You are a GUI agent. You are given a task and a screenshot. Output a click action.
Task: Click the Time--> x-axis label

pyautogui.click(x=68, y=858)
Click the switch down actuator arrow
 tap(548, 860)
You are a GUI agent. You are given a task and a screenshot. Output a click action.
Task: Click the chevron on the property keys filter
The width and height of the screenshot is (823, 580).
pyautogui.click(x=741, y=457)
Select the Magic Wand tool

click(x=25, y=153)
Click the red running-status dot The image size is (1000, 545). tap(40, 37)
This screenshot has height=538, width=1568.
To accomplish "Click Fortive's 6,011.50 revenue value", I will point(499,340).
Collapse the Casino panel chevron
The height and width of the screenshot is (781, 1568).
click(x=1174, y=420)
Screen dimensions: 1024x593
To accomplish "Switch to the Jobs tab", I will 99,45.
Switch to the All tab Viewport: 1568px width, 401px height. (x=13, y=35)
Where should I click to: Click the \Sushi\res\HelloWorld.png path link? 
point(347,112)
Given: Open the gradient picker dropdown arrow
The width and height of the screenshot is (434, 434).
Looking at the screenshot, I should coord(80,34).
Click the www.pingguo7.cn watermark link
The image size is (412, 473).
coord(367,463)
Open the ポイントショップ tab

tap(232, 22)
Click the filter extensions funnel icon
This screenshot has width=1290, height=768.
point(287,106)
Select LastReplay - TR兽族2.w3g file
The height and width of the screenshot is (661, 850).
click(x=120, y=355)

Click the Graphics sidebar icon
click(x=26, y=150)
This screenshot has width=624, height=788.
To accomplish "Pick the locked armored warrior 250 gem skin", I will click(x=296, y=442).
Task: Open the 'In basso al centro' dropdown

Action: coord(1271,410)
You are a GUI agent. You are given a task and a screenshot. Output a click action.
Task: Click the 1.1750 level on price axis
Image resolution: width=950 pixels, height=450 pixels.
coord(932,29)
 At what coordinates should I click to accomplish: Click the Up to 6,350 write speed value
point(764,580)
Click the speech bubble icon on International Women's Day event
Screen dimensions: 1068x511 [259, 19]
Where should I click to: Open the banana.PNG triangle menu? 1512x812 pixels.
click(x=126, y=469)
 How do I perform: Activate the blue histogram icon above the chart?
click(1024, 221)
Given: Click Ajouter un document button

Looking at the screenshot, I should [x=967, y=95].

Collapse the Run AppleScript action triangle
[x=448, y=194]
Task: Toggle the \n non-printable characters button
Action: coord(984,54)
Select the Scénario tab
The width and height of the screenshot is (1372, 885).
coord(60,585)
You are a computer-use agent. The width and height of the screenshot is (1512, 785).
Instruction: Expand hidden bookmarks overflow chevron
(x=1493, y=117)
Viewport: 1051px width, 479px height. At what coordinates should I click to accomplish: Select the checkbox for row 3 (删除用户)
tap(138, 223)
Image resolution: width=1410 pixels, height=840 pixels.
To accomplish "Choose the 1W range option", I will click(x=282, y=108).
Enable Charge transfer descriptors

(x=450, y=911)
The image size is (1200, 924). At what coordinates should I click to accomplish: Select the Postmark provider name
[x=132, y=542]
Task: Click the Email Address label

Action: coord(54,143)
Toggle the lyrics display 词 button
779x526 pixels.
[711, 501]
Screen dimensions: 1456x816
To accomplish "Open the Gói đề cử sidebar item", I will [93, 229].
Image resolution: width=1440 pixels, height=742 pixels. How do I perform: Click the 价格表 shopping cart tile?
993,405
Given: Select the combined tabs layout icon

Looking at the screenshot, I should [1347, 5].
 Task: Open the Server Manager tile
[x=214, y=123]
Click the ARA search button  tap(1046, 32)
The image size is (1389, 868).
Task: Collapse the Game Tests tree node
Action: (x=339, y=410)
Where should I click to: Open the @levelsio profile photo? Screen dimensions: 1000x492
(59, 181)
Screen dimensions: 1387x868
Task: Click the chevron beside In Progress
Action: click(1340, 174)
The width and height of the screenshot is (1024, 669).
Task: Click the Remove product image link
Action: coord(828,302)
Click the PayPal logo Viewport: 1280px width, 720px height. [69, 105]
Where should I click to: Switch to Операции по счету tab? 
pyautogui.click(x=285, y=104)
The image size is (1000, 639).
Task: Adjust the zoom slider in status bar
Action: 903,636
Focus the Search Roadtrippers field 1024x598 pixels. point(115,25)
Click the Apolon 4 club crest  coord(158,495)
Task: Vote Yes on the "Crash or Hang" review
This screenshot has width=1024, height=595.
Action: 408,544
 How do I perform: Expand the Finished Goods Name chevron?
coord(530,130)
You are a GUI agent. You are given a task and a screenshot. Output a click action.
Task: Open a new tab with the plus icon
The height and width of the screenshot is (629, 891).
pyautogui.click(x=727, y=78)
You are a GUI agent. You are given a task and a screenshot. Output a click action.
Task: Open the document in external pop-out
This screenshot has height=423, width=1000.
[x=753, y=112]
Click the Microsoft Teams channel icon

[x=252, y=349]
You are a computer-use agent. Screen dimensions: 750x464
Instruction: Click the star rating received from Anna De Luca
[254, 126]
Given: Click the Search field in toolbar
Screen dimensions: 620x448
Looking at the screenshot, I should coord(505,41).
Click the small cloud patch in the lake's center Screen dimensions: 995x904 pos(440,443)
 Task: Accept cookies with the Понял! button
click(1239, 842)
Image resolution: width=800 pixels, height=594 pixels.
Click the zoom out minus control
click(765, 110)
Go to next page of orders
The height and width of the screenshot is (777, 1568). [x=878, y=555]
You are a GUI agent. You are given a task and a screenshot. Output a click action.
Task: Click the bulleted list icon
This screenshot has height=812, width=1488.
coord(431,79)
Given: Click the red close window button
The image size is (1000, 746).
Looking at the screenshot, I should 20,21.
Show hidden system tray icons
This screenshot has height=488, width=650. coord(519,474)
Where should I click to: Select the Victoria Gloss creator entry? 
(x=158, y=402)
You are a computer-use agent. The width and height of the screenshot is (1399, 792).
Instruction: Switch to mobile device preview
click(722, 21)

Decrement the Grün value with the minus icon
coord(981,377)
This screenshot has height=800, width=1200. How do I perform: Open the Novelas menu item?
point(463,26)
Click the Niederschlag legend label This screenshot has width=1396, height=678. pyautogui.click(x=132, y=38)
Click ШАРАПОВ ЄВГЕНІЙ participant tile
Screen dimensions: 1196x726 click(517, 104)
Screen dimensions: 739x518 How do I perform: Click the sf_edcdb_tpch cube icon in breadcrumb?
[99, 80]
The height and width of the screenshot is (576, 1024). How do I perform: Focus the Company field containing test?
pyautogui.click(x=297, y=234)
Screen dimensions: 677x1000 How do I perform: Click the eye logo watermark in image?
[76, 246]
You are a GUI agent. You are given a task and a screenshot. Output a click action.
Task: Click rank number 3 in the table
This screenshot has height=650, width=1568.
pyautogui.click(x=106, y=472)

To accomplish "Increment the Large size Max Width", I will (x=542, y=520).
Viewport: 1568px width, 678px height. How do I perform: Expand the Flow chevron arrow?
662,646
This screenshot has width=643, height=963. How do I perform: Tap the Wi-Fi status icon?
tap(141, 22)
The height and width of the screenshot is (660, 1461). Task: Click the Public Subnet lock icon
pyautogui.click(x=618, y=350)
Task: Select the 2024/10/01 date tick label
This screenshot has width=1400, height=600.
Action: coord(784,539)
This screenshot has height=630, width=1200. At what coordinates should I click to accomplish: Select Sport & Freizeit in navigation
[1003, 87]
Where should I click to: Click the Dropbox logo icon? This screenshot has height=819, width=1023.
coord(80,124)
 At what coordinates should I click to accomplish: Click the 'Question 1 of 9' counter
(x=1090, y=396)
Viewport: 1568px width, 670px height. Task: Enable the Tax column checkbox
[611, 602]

# # # # # # #

**The problem:** Could you retype all of the entries exactly, leaving none out?

**Written response:**
You are a GUI agent. You are given a task and a screenshot. Output a click action.
Task: Click the Time--> x-axis label

pyautogui.click(x=68, y=858)
Click the switch down actuator arrow
 tap(548, 860)
You are a GUI agent. You are given a task and a screenshot. Output a click action.
Task: Click the chevron on the property keys filter
The width and height of the screenshot is (823, 580).
pyautogui.click(x=741, y=457)
Select the Magic Wand tool

click(x=25, y=153)
Click the red running-status dot The image size is (1000, 545). tap(40, 37)
This screenshot has height=538, width=1568.
To accomplish "Click Fortive's 6,011.50 revenue value", I will point(499,340).
Collapse the Casino panel chevron
The height and width of the screenshot is (781, 1568).
click(x=1174, y=420)
Screen dimensions: 1024x593
To accomplish "Switch to the Jobs tab", I will 99,45.
Switch to the All tab Viewport: 1568px width, 401px height. (x=13, y=35)
Where should I click to: Click the \Sushi\res\HelloWorld.png path link? 
point(347,112)
Given: Open the gradient picker dropdown arrow
The width and height of the screenshot is (434, 434).
Looking at the screenshot, I should coord(80,34).
Click the www.pingguo7.cn watermark link
The image size is (412, 473).
coord(367,463)
Open the ポイントショップ tab

tap(232, 22)
Click the filter extensions funnel icon
This screenshot has width=1290, height=768.
point(287,106)
Select LastReplay - TR兽族2.w3g file
The height and width of the screenshot is (661, 850).
click(x=120, y=355)

Click the Graphics sidebar icon
click(x=26, y=150)
This screenshot has width=624, height=788.
To accomplish "Pick the locked armored warrior 250 gem skin", I will click(x=296, y=442).
Task: Open the 'In basso al centro' dropdown

Action: coord(1271,410)
You are a GUI agent. You are given a task and a screenshot. Output a click action.
Task: Click the 1.1750 level on price axis
Image resolution: width=950 pixels, height=450 pixels.
coord(932,29)
 At what coordinates should I click to accomplish: Click the Up to 6,350 write speed value
point(764,580)
Click the speech bubble icon on International Women's Day event
Screen dimensions: 1068x511 [259, 19]
Where should I click to: Open the banana.PNG triangle menu? 1512x812 pixels.
click(x=126, y=469)
 How do I perform: Activate the blue histogram icon above the chart?
click(1024, 221)
Given: Click Ajouter un document button

Looking at the screenshot, I should [x=967, y=95].

Collapse the Run AppleScript action triangle
[x=448, y=194]
Task: Toggle the \n non-printable characters button
Action: coord(984,54)
Select the Scénario tab
The width and height of the screenshot is (1372, 885).
coord(60,585)
You are a computer-use agent. The width and height of the screenshot is (1512, 785).
Instruction: Expand hidden bookmarks overflow chevron
(x=1493, y=117)
Viewport: 1051px width, 479px height. At what coordinates should I click to accomplish: Select the checkbox for row 3 (删除用户)
tap(138, 223)
Image resolution: width=1410 pixels, height=840 pixels.
To accomplish "Choose the 1W range option", I will click(x=282, y=108).
Enable Charge transfer descriptors

(x=450, y=911)
The image size is (1200, 924). At what coordinates should I click to accomplish: Select the Postmark provider name
[x=132, y=542]
Task: Click the Email Address label

Action: coord(54,143)
Toggle the lyrics display 词 button
779x526 pixels.
[711, 501]
Screen dimensions: 1456x816
To accomplish "Open the Gói đề cử sidebar item", I will [93, 229].
Image resolution: width=1440 pixels, height=742 pixels. How do I perform: Click the 价格表 shopping cart tile?
993,405
Given: Select the combined tabs layout icon

Looking at the screenshot, I should [1347, 5].
 Task: Open the Server Manager tile
[x=214, y=123]
Click the ARA search button  tap(1046, 32)
The image size is (1389, 868).
Task: Collapse the Game Tests tree node
Action: (x=339, y=410)
Where should I click to: Open the @levelsio profile photo? Screen dimensions: 1000x492
(59, 181)
Screen dimensions: 1387x868
Task: Click the chevron beside In Progress
Action: click(1340, 174)
The width and height of the screenshot is (1024, 669).
Task: Click the Remove product image link
Action: coord(828,302)
Click the PayPal logo Viewport: 1280px width, 720px height. [69, 105]
Where should I click to: Switch to Операции по счету tab? 
pyautogui.click(x=285, y=104)
The image size is (1000, 639).
Task: Adjust the zoom slider in status bar
Action: 903,636
Focus the Search Roadtrippers field 1024x598 pixels. point(115,25)
Click the Apolon 4 club crest  coord(158,495)
Task: Vote Yes on the "Crash or Hang" review
This screenshot has width=1024, height=595.
Action: 408,544
 How do I perform: Expand the Finished Goods Name chevron?
coord(530,130)
You are a GUI agent. You are given a task and a screenshot. Output a click action.
Task: Open a new tab with the plus icon
The height and width of the screenshot is (629, 891).
pyautogui.click(x=727, y=78)
You are a GUI agent. You are given a task and a screenshot. Output a click action.
Task: Open the document in external pop-out
This screenshot has height=423, width=1000.
[x=753, y=112]
Click the Microsoft Teams channel icon

[x=252, y=349]
You are a computer-use agent. Screen dimensions: 750x464
Instruction: Click the star rating received from Anna De Luca
[254, 126]
Given: Click the Search field in toolbar
Screen dimensions: 620x448
Looking at the screenshot, I should coord(505,41).
Click the small cloud patch in the lake's center Screen dimensions: 995x904 pos(440,443)
 Task: Accept cookies with the Понял! button
click(1239, 842)
Image resolution: width=800 pixels, height=594 pixels.
Click the zoom out minus control
click(765, 110)
Go to next page of orders
The height and width of the screenshot is (777, 1568). [x=878, y=555]
You are a GUI agent. You are given a task and a screenshot. Output a click action.
Task: Click the bulleted list icon
This screenshot has height=812, width=1488.
coord(431,79)
Given: Click the red close window button
The image size is (1000, 746).
Looking at the screenshot, I should 20,21.
Show hidden system tray icons
This screenshot has height=488, width=650. coord(519,474)
Where should I click to: Select the Victoria Gloss creator entry? 
(x=158, y=402)
You are a computer-use agent. The width and height of the screenshot is (1399, 792).
Instruction: Switch to mobile device preview
click(722, 21)

Decrement the Grün value with the minus icon
coord(981,377)
This screenshot has height=800, width=1200. How do I perform: Open the Novelas menu item?
point(463,26)
Click the Niederschlag legend label This screenshot has width=1396, height=678. pyautogui.click(x=132, y=38)
Click ШАРАПОВ ЄВГЕНІЙ participant tile
Screen dimensions: 1196x726 click(517, 104)
Screen dimensions: 739x518 How do I perform: Click the sf_edcdb_tpch cube icon in breadcrumb?
[99, 80]
The height and width of the screenshot is (576, 1024). How do I perform: Focus the Company field containing test?
pyautogui.click(x=297, y=234)
Screen dimensions: 677x1000 How do I perform: Click the eye logo watermark in image?
[76, 246]
You are a GUI agent. You are given a task and a screenshot. Output a click action.
Task: Click rank number 3 in the table
This screenshot has height=650, width=1568.
pyautogui.click(x=106, y=472)

To accomplish "Increment the Large size Max Width", I will (x=542, y=520).
Viewport: 1568px width, 678px height. How do I perform: Expand the Flow chevron arrow?
662,646
This screenshot has width=643, height=963. How do I perform: Tap the Wi-Fi status icon?
tap(141, 22)
The height and width of the screenshot is (660, 1461). Task: Click the Public Subnet lock icon
pyautogui.click(x=618, y=350)
Task: Select the 2024/10/01 date tick label
This screenshot has width=1400, height=600.
Action: coord(784,539)
This screenshot has height=630, width=1200. At what coordinates should I click to accomplish: Select Sport & Freizeit in navigation
[1003, 87]
Where should I click to: Click the Dropbox logo icon? This screenshot has height=819, width=1023.
coord(80,124)
 At what coordinates should I click to accomplish: Click the 'Question 1 of 9' counter
(x=1090, y=396)
Viewport: 1568px width, 670px height. Task: Enable the Tax column checkbox
[611, 602]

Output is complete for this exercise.